I consider the three Is introduced thus far to be the cardinal values of history. They are forms of that which by means of history we seek to gain and or keep: powerful knowledge.  I have discussed these three Is with my students at various junctures, and so it may have surprised some of you to find that the number of them had expanded from three to five.   The reason for the expansion is that the next two key Is in the Powell History method are the means to those ends, which I’ve come to recognize as being as crucial as the ends themselves.

In evaluating the successes of my courses for adults and children over the past five years, I’ve had the opportunity to confirm without a doubt that in the pursuit of powerful knowledge about the past, the fundamental challenge is epistemological.

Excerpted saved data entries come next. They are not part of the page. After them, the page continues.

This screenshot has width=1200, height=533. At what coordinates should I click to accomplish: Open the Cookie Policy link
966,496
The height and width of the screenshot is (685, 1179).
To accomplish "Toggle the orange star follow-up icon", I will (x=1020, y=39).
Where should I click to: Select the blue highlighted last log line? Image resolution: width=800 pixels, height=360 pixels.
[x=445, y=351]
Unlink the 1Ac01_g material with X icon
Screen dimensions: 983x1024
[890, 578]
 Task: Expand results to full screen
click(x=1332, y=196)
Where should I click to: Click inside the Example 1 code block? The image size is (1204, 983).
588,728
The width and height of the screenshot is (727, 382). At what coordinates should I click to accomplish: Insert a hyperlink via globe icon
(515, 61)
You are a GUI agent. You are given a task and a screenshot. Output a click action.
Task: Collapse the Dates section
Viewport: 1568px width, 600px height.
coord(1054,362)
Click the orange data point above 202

History is a plethora of facts. When presented in an un- or dis-integrated manner, its vast constellation of facts are impossible to understand or remember. Only by brute-force rote memorization do professional historians manage to do so within their subspecializations, but for normal (and psychologically healthy) human beings, who lack the motivation to pursue useless information, the past is an insurmountable overabundance of information.

That is why integration is the key to learning history.

Integration,” in the words of philosopher Ayn Rand, “is a cardinal function of man’s consciousness on all the levels of his cognitive development. First, his brain brings order into his sensory chaos by integrating sense data into percepts…His next step is the integration of percepts into concepts, as he learns to speak. Thereafter, his cognitive development consists in integrating concepts into wider and ever wider concepts, expanding the range of his mind.”

By means of historical integration, one’s awareness can expand to include 5000 years of recorded human experience across the full spectrum of human civilizations.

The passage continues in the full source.